# Barracuda angeln (Dubai)



## FischerNoah (2. Dezember 2013)

Hallo bin neu im Forum und hab bis jetzt noch keine Antwort auf meine Frage im Forum oder auf Google gefunden- also meine Frage:
1.Mit was für einem Köder kann man am Besten Barracuda fangen? Soll ich Vlt ein Blinker nehmen oder "normale" Haken (welche Größe)?
2. Zur welcher Uhrzeit soll ich angeln gehen ?

Ich wohne in Dubai (Arabischer Golf) auf der Palme, d.h. dass es weit draußen im Meer das Wasser aber sehr still ist.

Schon mal jetzt vielen Dank für die Antworten!


----------



## Tino (2. Dezember 2013)

*AW: Barracuda angeln (Dubai)*

Da sollten sich doch Guides mit Angeltouren finden.

Jedenfalls gab es das, als ich im letzten Jahr dort arbeiten war.

Da solltest du die besten und lokalsten Tips zu deinen Fragen bekommen.

(Köder,Ruten,Vorfach und Hauptschnur,Angelzeit)


----------



## FischerNoah (2. Dezember 2013)

*AW: Barracuda angeln (Dubai)*

Danke, aber zu ner Angeltour werd ich glaub nicht kommen. Bis jetzt mach ich's mit einem Blinker oder 3 Haken und dann Sardinen oder Tintenfischen- und leider hat noch kein Barracuda angebissen. 
Gruß Noah


----------



## Wollebre (2. Dezember 2013)

*AW: Barracuda angeln (Dubai)*

das kommt darauf an ob du vom Boot oder Ufer angeln willst.

beim Trolling war immer gut mit live bait und mit Rapala Magnum rot/weiß. Sind auch auf die großen 22cm gegangen. 

Gibt auch einige Angelshops in Dubai, wie auch Veranstalter.

Mal etwas googeln mit "Sport Fishing Dubai"
da kommen viele Infos.

www.timeoutdubai.com/sportandoutdoor/search/all-locations/all-venuetypes/all-goodfors/449-fishing

http://oceanactive.com/page.php?id=4

www.facebook.com/barracudadubai

Und daran denken, als Ausländer braucht man einen Fischereischein!!
http://dubaifishingclub.com/page/how-to-get-fishing-license-in-dubai


----------



## FischerNoah (2. Dezember 2013)

*AW: Barracuda angeln (Dubai)*

Also nochmal:
Ich angle auf der Palme (eine künstliche Halbinsel wo das Wasser nahe zu steht)
Wollte mir grad eine Lizenz einrichten, da mir dort aber zu viel persönliche Sachen abgefragt werden und eh nie nach einer Lizenz gefragt wird hab ich es gelassen.

* * * * * * *

### Aufgabe 1:
Was braucht man laut dem Forenthread zum Barracuda-Angeln als Ausländer zum Angeln in Dubai?
Der Forenthread zum Barracuda-Angeln und die Auflistung stehen in keinem Zusammenhang.

### Datenauflistung:
* * * * * * *

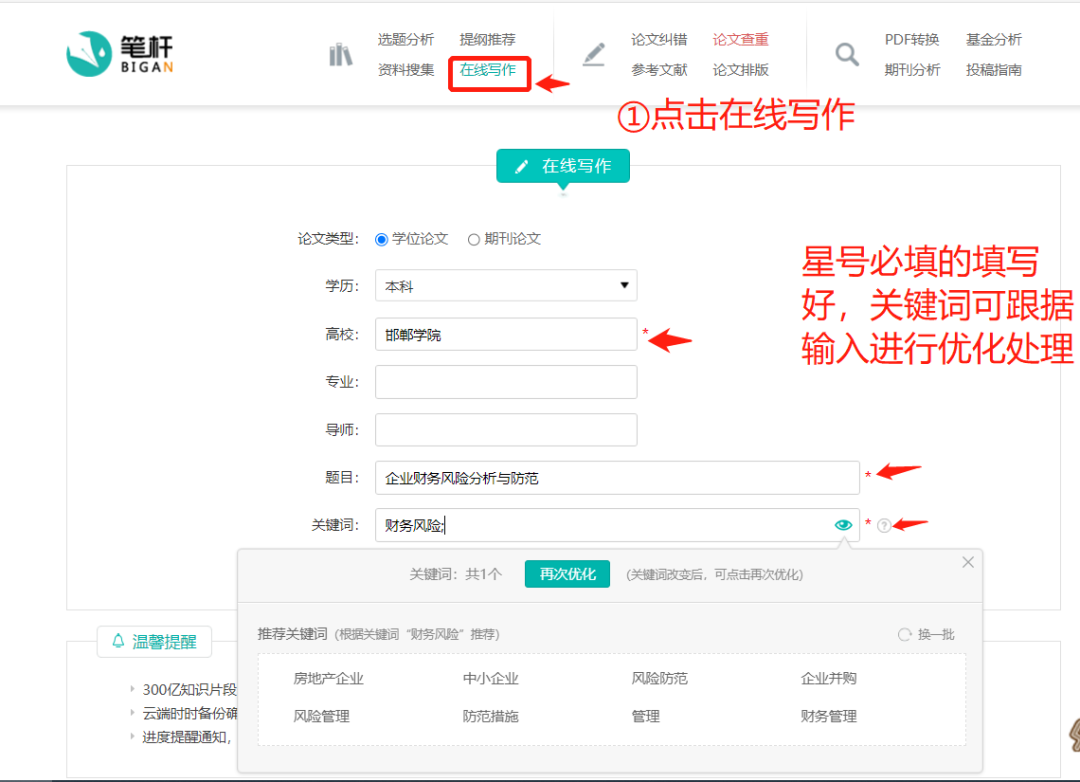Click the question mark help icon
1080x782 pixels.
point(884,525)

* * * * * * *

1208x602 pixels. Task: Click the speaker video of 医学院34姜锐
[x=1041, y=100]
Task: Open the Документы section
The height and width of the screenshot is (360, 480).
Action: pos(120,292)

* * * * * * *

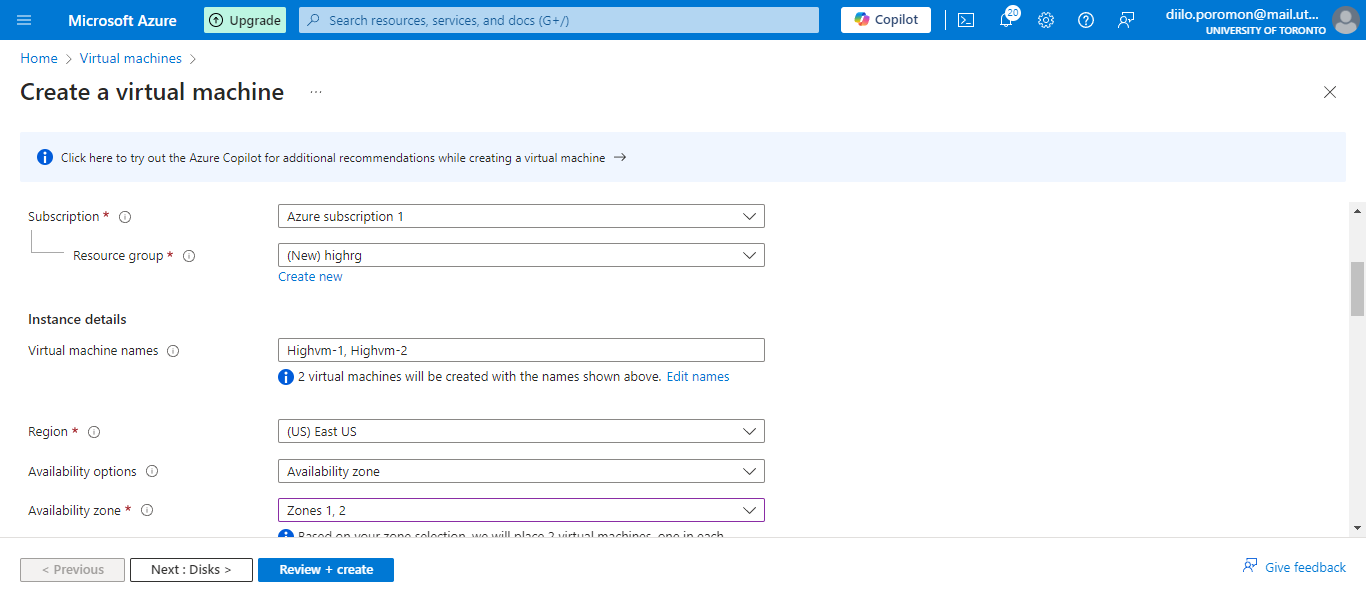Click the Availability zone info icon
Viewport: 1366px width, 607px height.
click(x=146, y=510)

* * * * * * *

### Aufgabe 2:
Ersetze in der Auflistung jedes „Task“ durch „Instruction“, beginnend mit der Zeile mit „1208x602 pixels. Task: Click“ bis einschließlich der Zeile mit „Action: pos(120,292)“. Gib nur diese Zeilen zurück und lass alles andere unverändert.

### Erwartete Antwort 1:
Einen Fischereischein.

### Erwartete Antwort 2:
1208x602 pixels. Instruction: Click the speaker video of 医学院34姜锐
[x=1041, y=100]
Instruction: Open the Документы section
The height and width of the screenshot is (360, 480).
Action: pos(120,292)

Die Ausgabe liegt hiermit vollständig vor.